→ **設問**
以下の、賃貸物件の退去の流れを扱った本文を、最後の文に続けて書き進めてください。

毎年1月~3月の時期は、進学や就職、転勤の時期が重なることもあるので、多くの方が賃貸物件に入居/退去されます。
賃貸物件を退去する場合、物件を管理している管理会社に連絡をしなければなりませんが、いつ連絡したらいいのか?また退去予告をした場合における「最終月の家賃支払い方法」やコロナ禍における退去立ち合いに関して、どのように行われているか気になるところですよね?
そこで、今日のブログは「賃貸退去する時、どのような流れで行われるのか?」について、お伝えさせていただきます。
目 次
1.退去連絡をいつ行うかは契約書に記載がある
転勤や戸建て住宅住替えなどによって、「現在の賃貸物件での生活が難しくなり、退去したい」場合には、物件を管理している管理会社に連絡をしなければなりません。
退去予告連絡については、物件によって若干の相違はあるものの、一般的な賃貸借契約書では「退去予告連絡は、退去日の1か月前までに、管理会社に連絡」することになっています。
連絡方法については、管理会社によって違いがあり、電話一本でOKの所もあれば、専用アプリから退去手続きができる所もあります。
なお、退去予告連絡を行った時点において、管理会社では「次のお部屋募集」を即時に行い、時期やエリアによっては「ご入居中のお部屋」であっても、ご退去後すぐに契約ということもあり得る話なので、一度退去予告連絡をした時点において「キャンセルや退去日の変更」は原則としては受け付けていませんので、よく確認した上で連絡して下さい。
2.退去月の家賃支払いは、日割り計算に
退去される場合における「家賃支払い方法」は、違ってきますので注意が必要です。
ご入居中における家賃に関しては、契約上において決まった金額を「家賃支払い日に銀行引き落とし」されていると思いますが、ご退去が確定した場合における「家賃支払い方法」は、日割りで計算されることになります。
なお、物件によっては「退去月の家賃が月割り」=退去日がいつになったとしても、1か月分の家賃をしは割らなければならないこともありますので、注意が必要です。
例えば、3月15日に退去日に指定した場合、2月分の家賃は「今まで通り」の金額を支払うことになりますが、3月分に関しては「15日分の日割り家賃」を支払うことになります。
もし、退去日があらかじめわかっている場合においては、退去日を「可能な限り月初」にすることによって、翌月分の日割り家賃を抑えることが可能となります。
3.退去時に掃除は行った方がいい?
賃貸借契約書の「特約事項」において、退去時に「室内クリーニング」が行われますが、その費用は「借主負担」になっていることが一般的です。

→ **提供情報**

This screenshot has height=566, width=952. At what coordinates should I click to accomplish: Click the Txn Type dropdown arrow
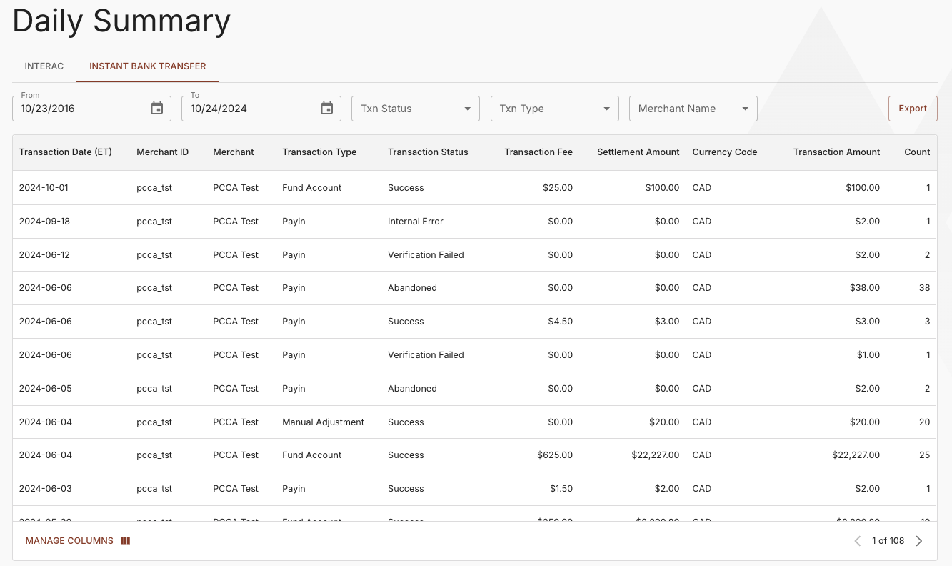pyautogui.click(x=608, y=108)
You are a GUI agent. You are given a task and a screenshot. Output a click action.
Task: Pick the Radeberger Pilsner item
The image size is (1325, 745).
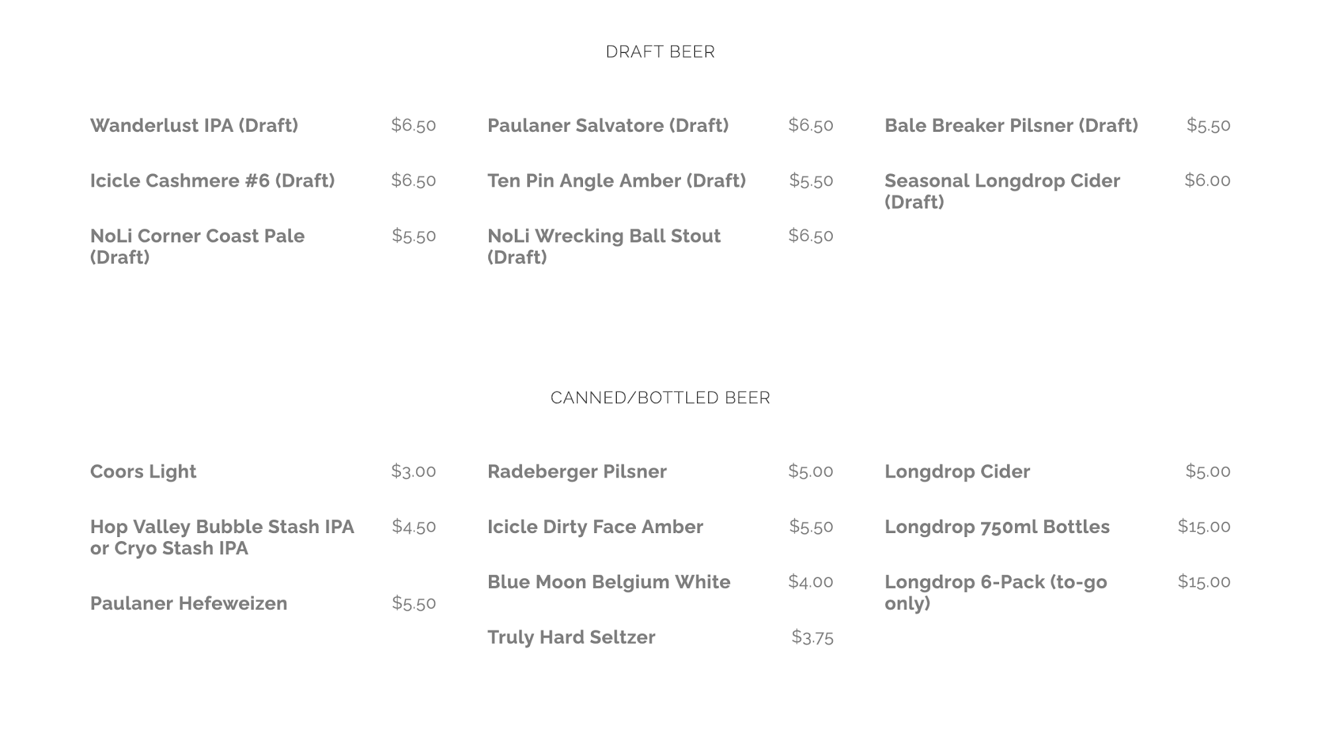click(577, 472)
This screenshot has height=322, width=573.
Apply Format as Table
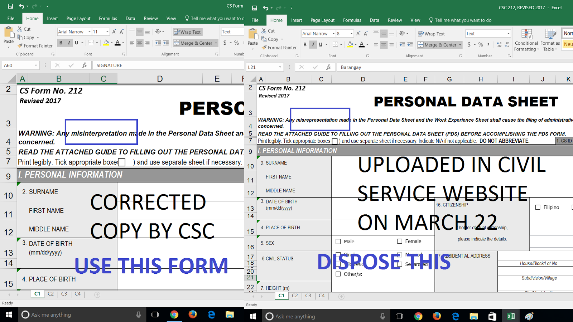pyautogui.click(x=550, y=40)
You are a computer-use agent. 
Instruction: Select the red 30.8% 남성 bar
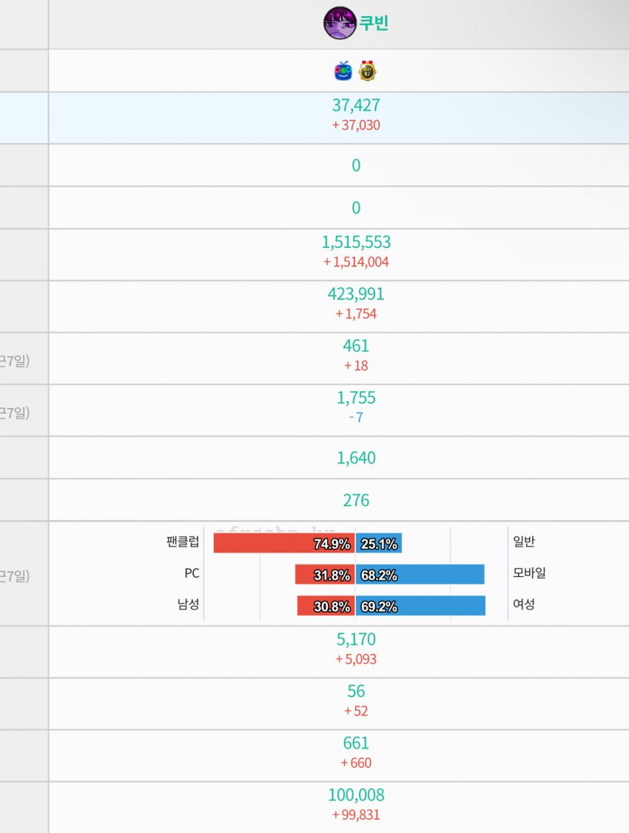point(326,606)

→ **想定解答**
室内クリーニングとは、ご退去されたお部屋を「清掃業者さんが、室内の設備や床をきれいに掃除」してくれます。それでは「掃除を全くしないまま退去」しても問題はないかというと、そういうことではありません。
ここでいう室内クリーニングとは、一般的な汚れなどをきれいに落としてピカピカの状態に戻すことを前提で行われますが、汚れが落ちにくいものがあった場合には、清掃時間が長くなったり、また特殊の薬剤を使用しなければ「汚れが落ちないこと」も、十分に考えられます。
もしこのような汚れを放置したままで、ご退去された場合においては「善管注意義務違反」となり、追加で費用を請求することもあり得ます。
特に汚れが落ちにくい「キッチン換気扇」や「浴室内のカビ」については、日頃からきれいに掃除をする習慣をつけ、引越前日までには再度掃除をしていただく事を、おススメします。
最近のご入居者様の傾向として、退去費用を可能な限り「抑えたい」と考えている方が多いため、室内クリーニング費用を追加で請求されるような方は「殆どいない」と言っても過言ではないほど、少ないケースが多いです。
4.わかりにくい原状回復。どこまでならセーフなの?
賃貸物件においては「退去時原状回復」が求められています。
つまり、退去時には「入居時と同じ状態にして」お部屋を返さなければなりませんが、ただ長期入居した場合、当然ながら「劣化」も発生している可能性が高いことから、どこまで原状回復しなければならないのか、不透明な部分が大きくなってしまいます。
そこで、賃貸借契約書においては「原状回復に関する取り決め」が明記されています。
基本的な考え方としては、入居期間中において…
・通常損耗や経年劣化によって発生した劣化は、オーナーさん負担
・故意過失によって発生した「破損や汚損」に関しては、ご入居者様負担
となっていますの。
原状回復における「借主と貸主負担例」をまとめてみました。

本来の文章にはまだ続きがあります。